Disease-related concerns:

  • Hepatic impairment: Use with caution in patients with hepatic impairment.

Concurrent drug therapy issues:

  • Drug-drug interactions: Potentially significant interactions may exist, requiring dose or frequency adjustment, additional monitoring, and/or selection of alternative therapy. Consult drug interactions database for more detailed information.
  • Enzyme-inducing drugs: Experience in patients not receiving enzyme-inducing drugs has been limited; caution should be used in treating any patient who is not receiving one of these medications (decreased dose and slower titration may be required).
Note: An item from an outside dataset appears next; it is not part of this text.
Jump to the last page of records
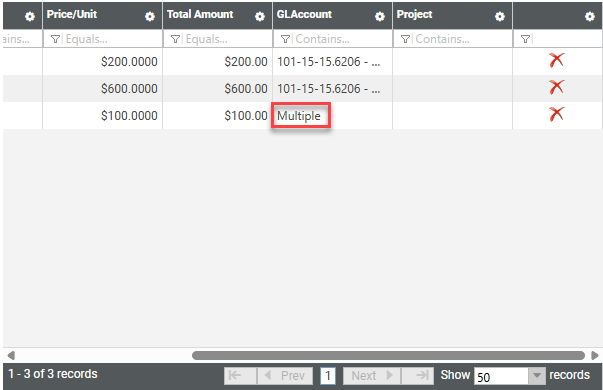The width and height of the screenshot is (603, 390). (x=417, y=375)
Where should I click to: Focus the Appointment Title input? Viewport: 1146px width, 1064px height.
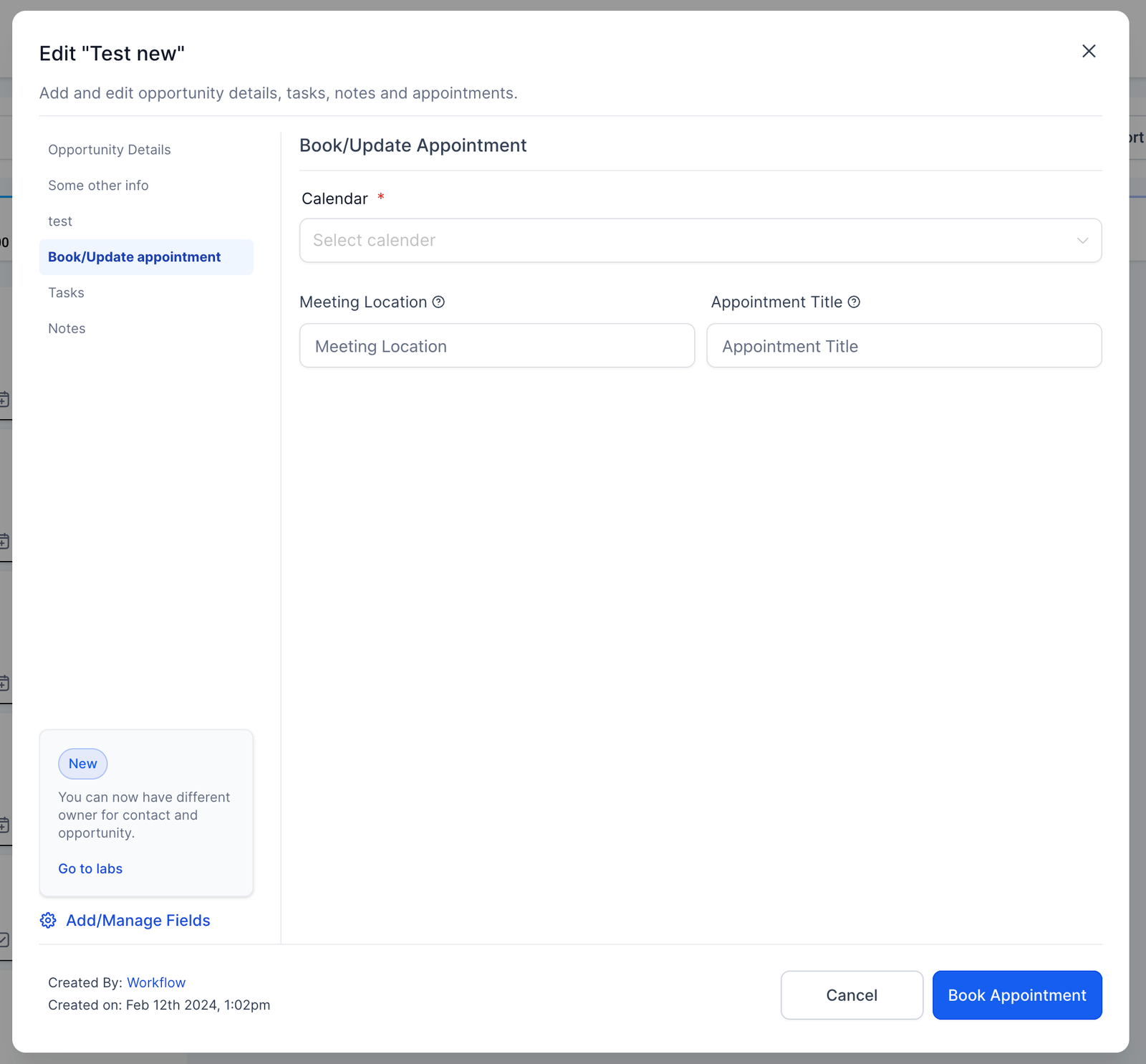pos(903,346)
Other warnings/precautions:

  • Off-label use: New-onset seizures and status epilepticus have been associated with tiagabine use when taken for off-label indications. Seizures have occurred with doses as low as 4 mg/day and shortly after a dosage increase, even after stable therapy. In most cases, patients were using concomitant medications (eg, antidepressants, antipsychotics, stimulants, opioids). In these instances, the discontinuation of tiagabine, followed by an evaluation for an underlying seizure disorder, is suggested. Use for unapproved indications, however, has not been proven to be safe or effective and is not recommended.
  • Withdrawal: Anticonvulsants should not be discontinued abruptly because of the possibility of increasing seizure frequency; therapy should be withdrawn gradually to minimize the potential of increased seizure frequency, unless safety concerns require a more rapid withdrawal.

Monitoring Parameters

Seizure frequency, liver function tests (periodically), suicidality (eg, suicidal thoughts, depression, behavioral changes)

Pregnancy

Pregnancy Considerations

Adverse events were observed in animal reproduction studies. Information specific to the use of tiagabine in pregnancy is limited (Leppik 1999; Neppe 2000). Patients exposed to tiagabine during pregnancy are encouraged to enroll themselves into the North American Antiepileptic Drug (NAAED) Pregnancy Registry by calling 1-888-233-2334. Additional information is available at www.aedpregnancyregistry.org.

Patient Education

  • Discuss specific use of drug and side effects with patient as it relates to treatment. (HCAHPS: During this hospital stay, were you given any medicine that you had not taken before? Before giving you any new medicine, how often did hospital staff tell you what the medicine was for? How often did hospital staff describe possible side effects in a way you could understand?)
  • Patient may experience dizziness, nausea, vomiting, abdominal pain, anxiety, diarrhea, trouble sleeping, sore throat, flu-like signs, muscle pain, or tremors. Have patient report immediately to prescriber signs of depression (thoughts of suicide, anxiety, emotional instability, or confusion), seizures, change in balance, confusion, vision changes, change in color vision, severe loss of strength and energy, severe fatigue, difficulty focusing, difficulty speaking, abnormal gait, agitation, irritability, panic attacks, mood changes, restlessness, or signs of Stevens-Johnson syndrome/toxic epidermal necrolysis (red, swollen, blistered, or peeling skin [with or without fever]; red or irritated eyes; or sores in mouth, throat, nose, or eyes) (HCAHPS).
  • Educate patient about signs of a significant reaction (eg, wheezing; chest tightness; fever; itching; bad cough; blue skin color; seizures; or swelling of face, lips, tongue, or throat). Note: This is not a comprehensive list of all side effects. Patient should consult prescriber for additional questions.

Intended Use and Disclaimer: Should not be printed and given to patients. This information is intended to serve as a concise initial reference for health care professionals to use when discussing medications with a patient. You must ultimately rely on your own discretion, experience, and judgment in diagnosing, treating, and advising patients.